Step 2: Define Meaningful Retrieval Metrics

  • Precision@K: How many retrieved items are relevant? Improving precision makes sure we are not wasting resources and increasing latency by processing information which are irrelevant
  • Recall@K: How many relevant items did we retrieve?  By optimizing for recall, we ensure that the language model has access to all necessary information, which can lead to more accurate and reliable generated responses.
  • MRR@K (Mean Reciprocal Rank): How highly ranked are the relevant items? If we want to display retrieved results as citations to users, we only show the highly ranked retrieved results to the user. 

For most generation tasks, recall is critical—your LLM needs all necessary information to generate accurate responses.

Step 3: Build Your Evaluation Pipeline

For example, you want to improve performance and accuracy of your text-to-SQL system for your analytics engine.

You want to evaluate if adding a reranker is worth it. While it promised better results, it adds 200ms latency and $0.01 per query.

You need a way to systematically improve your system with data driven methods so that you are not wasting months on the wrong thing. 

Set up an automated pipeline to test different retrieval strategies:

# Compare different retrieval approaches systematically
for embedding_model in ["text-embedding-3-small", "text-embedding-3-large"]:
    for search_type in ["vector", "hybrid"]:
        for use_reranker in [True, False]:
            results = evaluate_retrieval(
                questions,
                embedding_model=embedding_model,
                search_type=search_type,
                use_reranker=use_reranker
            )
            log_metrics(results)

Finding from the evaluation pipeline : 

  1. Upgrading from text-embedding-3-small to text-embedding-3-large provided better performance than adding a re-ranker.
  2. The larger embedding model achieved near-perfect recall (0.98) at k=20 without a re-ranker.
  3. The re-ranker showed minimal statistical improvement, confirmed using bootstrapping and t-tests.We avoided an unnecessary cost while improving overall performance.

This allows for evidence-based decisions about retrieval architecture.

Validating Your Improvements with Statistical Rigor

Once you see performance improvements, validate them statistically:

  • Bootstrap sampling: Simulate multiple runs to estimate result stability.
  • Confidence intervals: Visualize performance ranges to identify overlapping results.
  • Statistical testing: Use t-tests to confirm if differences are significant.

When comparing embedding models, t-statistics below -10 and p-values < 0.001 confirmed that the larger model's superior performance was statistically significant.

Three Critical Mistakes to Avoid

  1. Starting with generation evaluation: This is slow, expensive, and subjective. Start with retrieval metrics for faster iteration.
  2. Using narrow test data: Generate diverse synthetic questions to uncover blind spots.
  3. Making decisions without statistical validation: Ensure improvements are real, not just random variation.

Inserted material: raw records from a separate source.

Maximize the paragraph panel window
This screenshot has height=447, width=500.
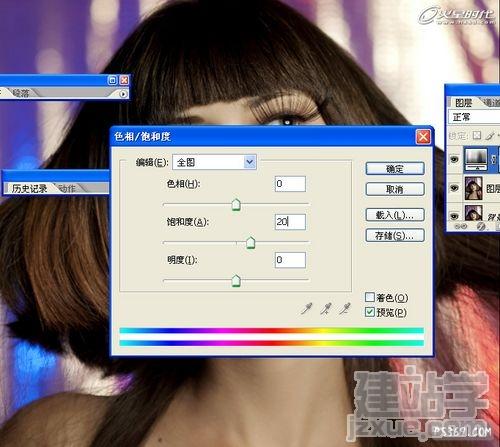coord(113,80)
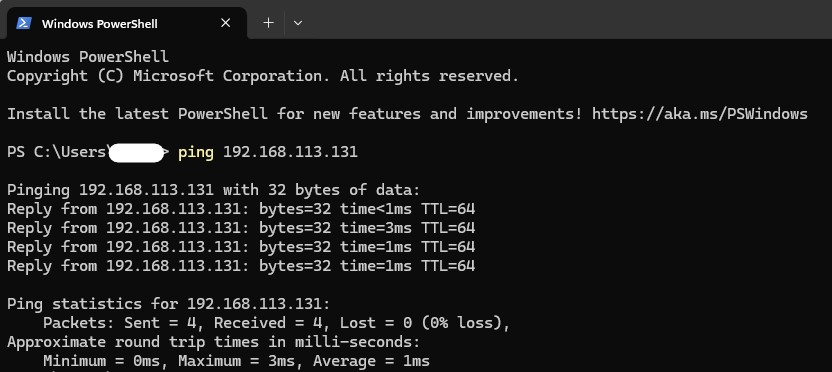Click the Install the latest PowerShell message

pyautogui.click(x=407, y=114)
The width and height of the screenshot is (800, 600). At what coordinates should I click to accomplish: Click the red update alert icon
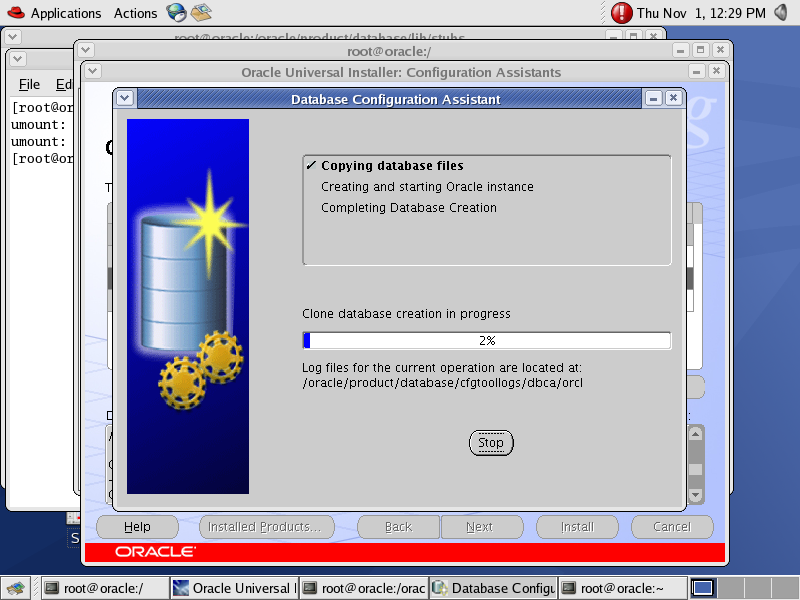pos(622,13)
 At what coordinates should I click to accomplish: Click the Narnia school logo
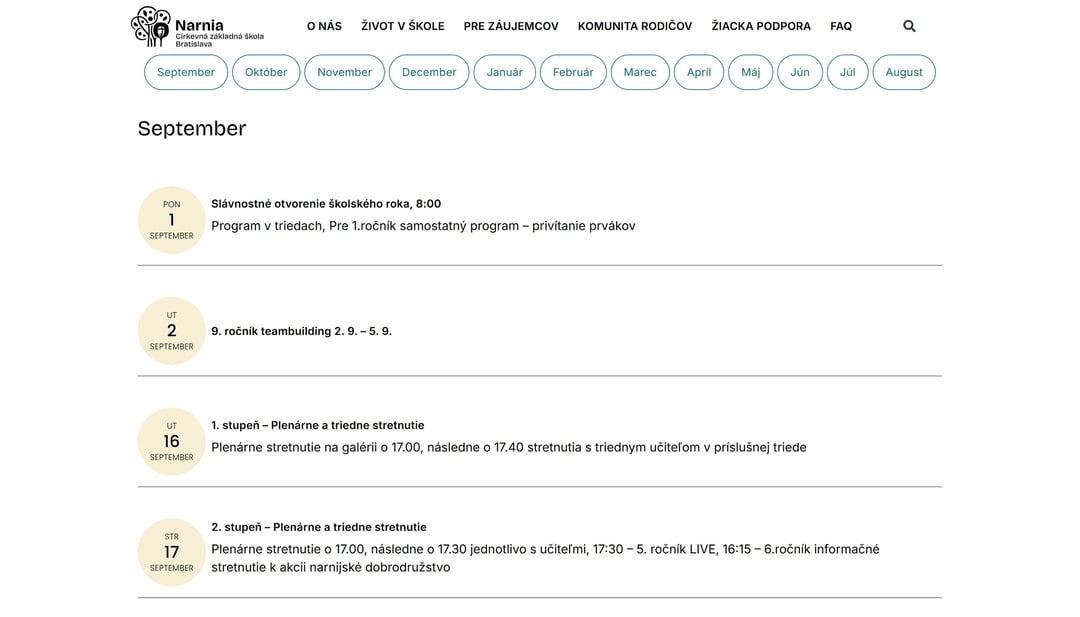pyautogui.click(x=198, y=27)
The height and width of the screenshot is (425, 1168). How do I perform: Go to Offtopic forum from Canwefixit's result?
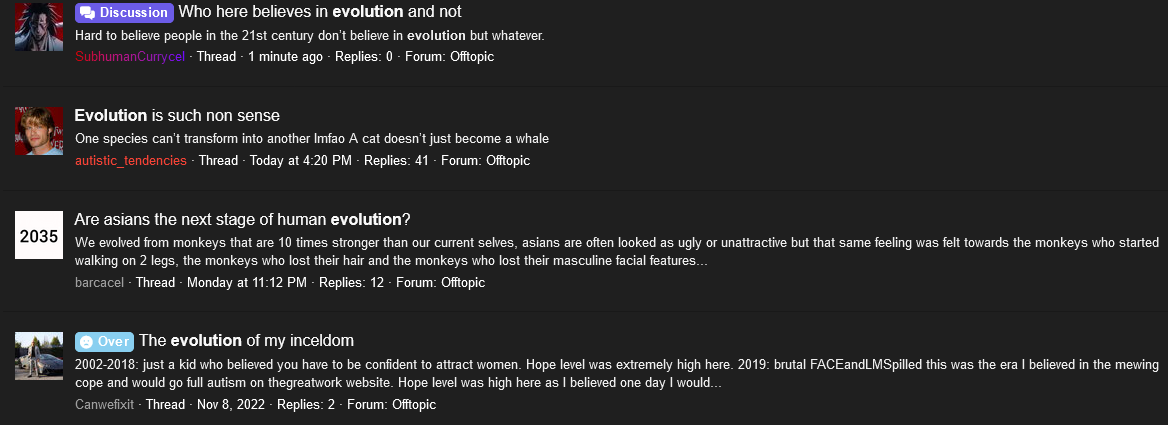414,405
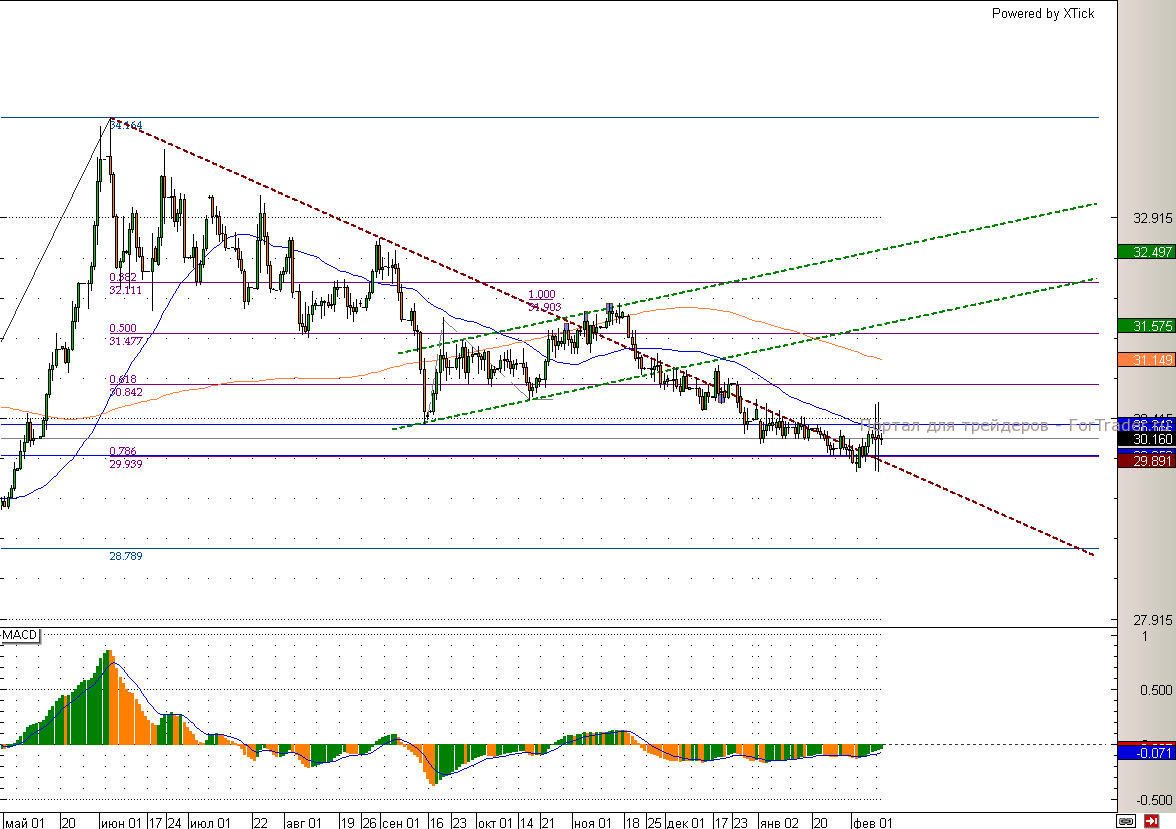This screenshot has height=829, width=1176.
Task: Select the 28.789 support level label
Action: (125, 555)
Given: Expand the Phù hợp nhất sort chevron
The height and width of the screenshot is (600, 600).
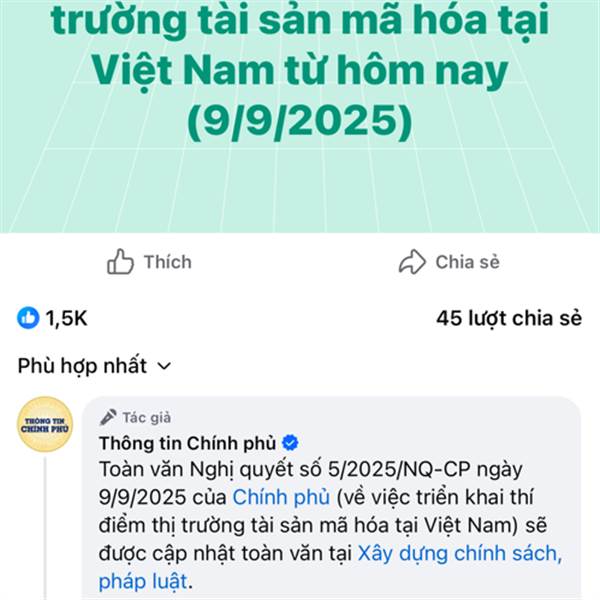Looking at the screenshot, I should tap(164, 366).
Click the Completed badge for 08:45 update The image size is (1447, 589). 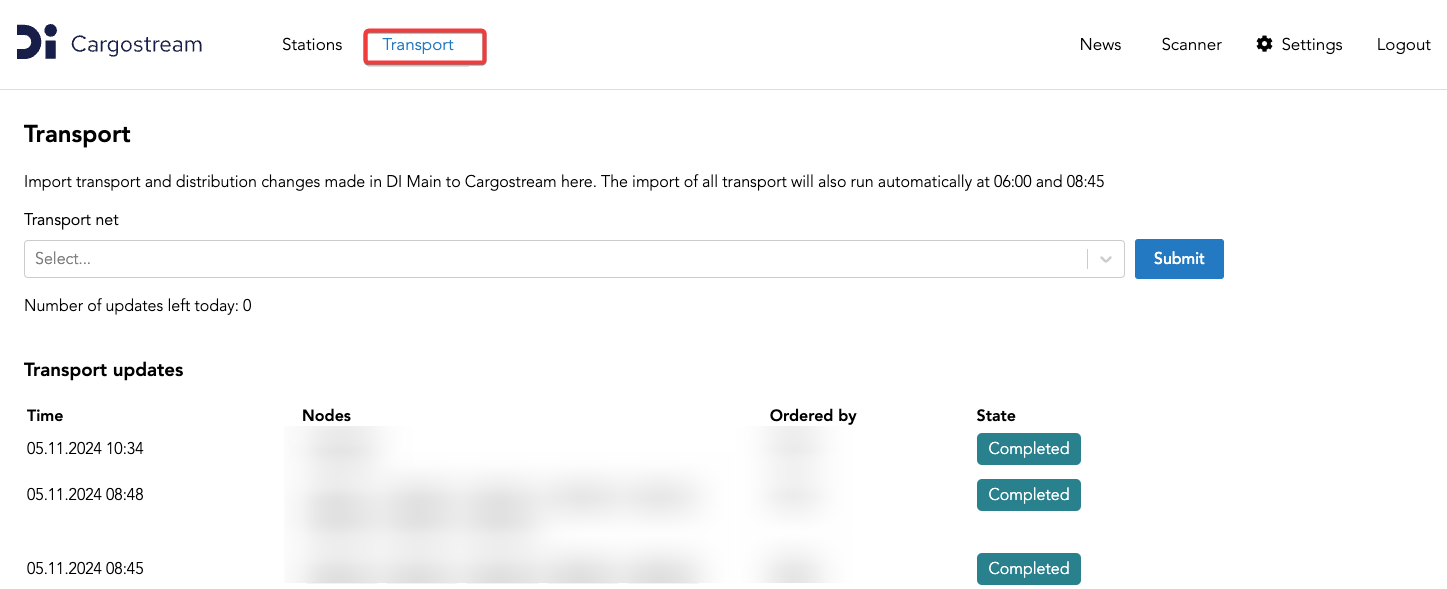pyautogui.click(x=1029, y=569)
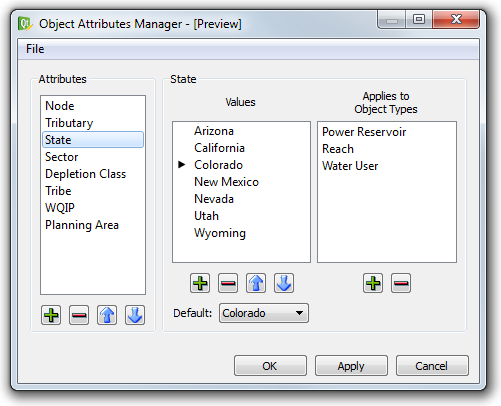Add an object type to Applies list
Screen dimensions: 501x406
point(373,283)

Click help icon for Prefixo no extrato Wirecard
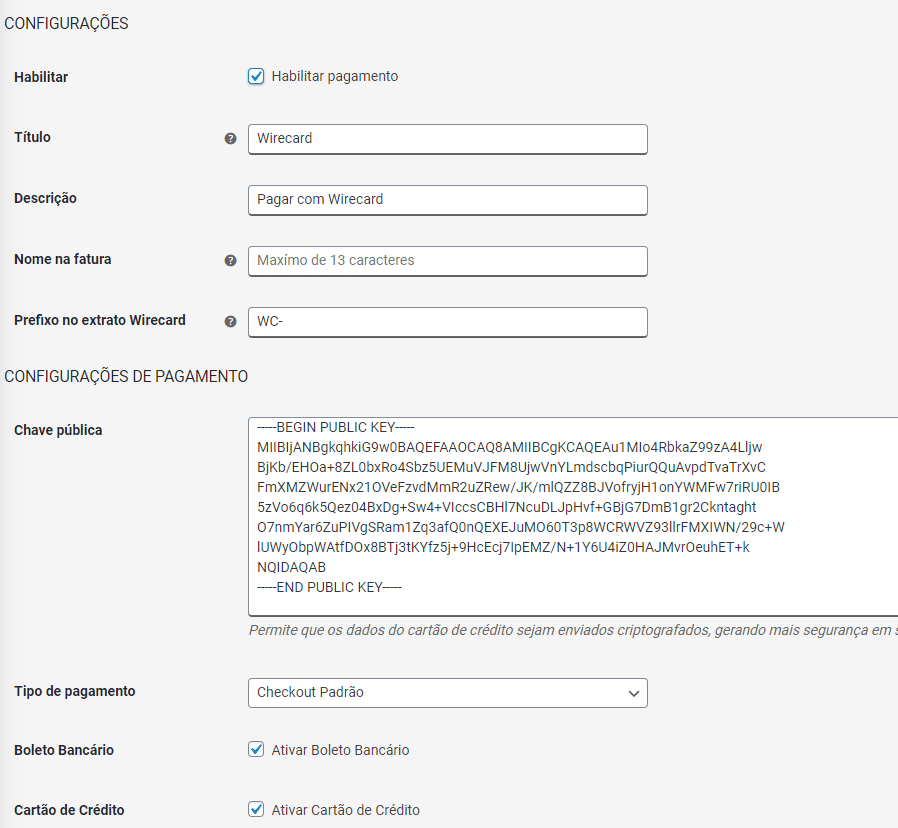(230, 321)
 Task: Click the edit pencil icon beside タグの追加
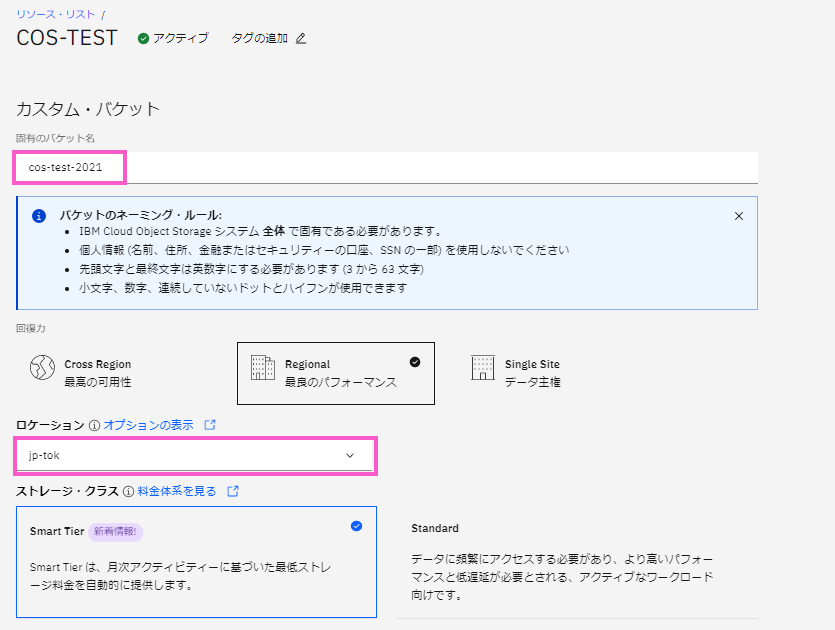pos(301,39)
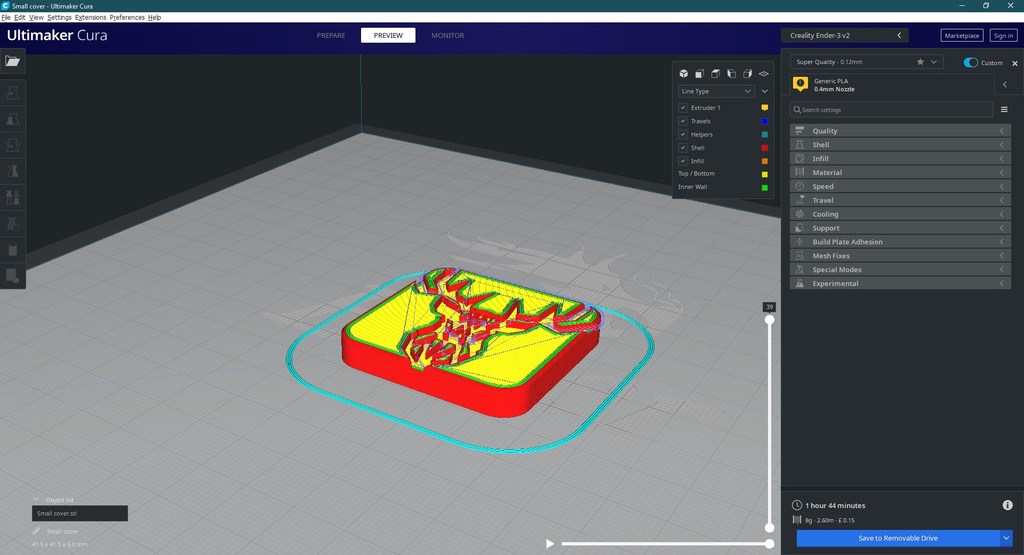Open the Extensions menu
Viewport: 1024px width, 555px height.
click(91, 18)
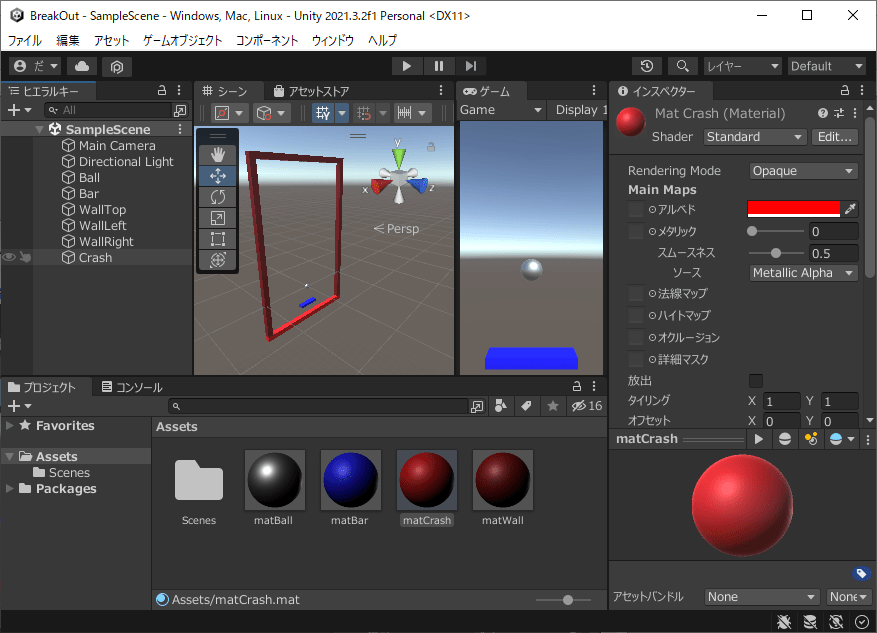Open the ゲームオブジェクト menu
Screen dimensions: 877x633
182,41
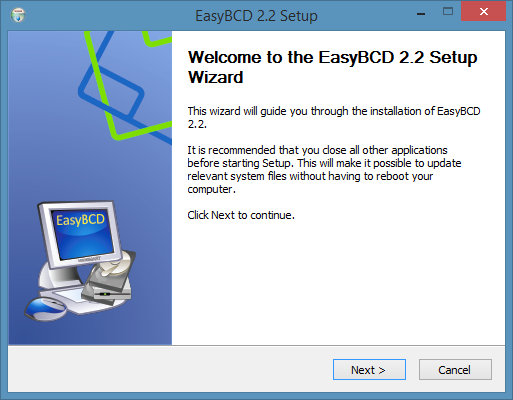
Task: Click the EasyBCD monitor screen graphic
Action: [x=81, y=233]
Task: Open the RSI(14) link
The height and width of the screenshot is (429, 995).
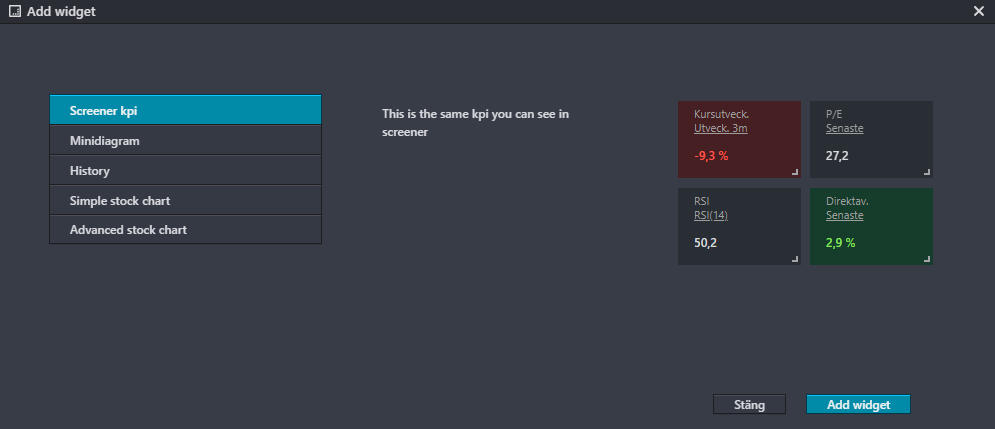Action: point(711,215)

Start Measuring What Matters

Retrieval isn’t just a nice-to-have—it’s the backbone of effective generation tasks. Whether you’re summarizing, reporting, or extracting insights, it’s the step that turns potential into performance

The most profitable AI systems aren’t built on hype—they’re built on systematic measurement and optimization that drive real business impact. By prioritizing retrieval, you will create AI generation systems that are faster, more reliable, and cost-effective.

Don't let poor retrieval undermine your AI projects. Start optimizing today.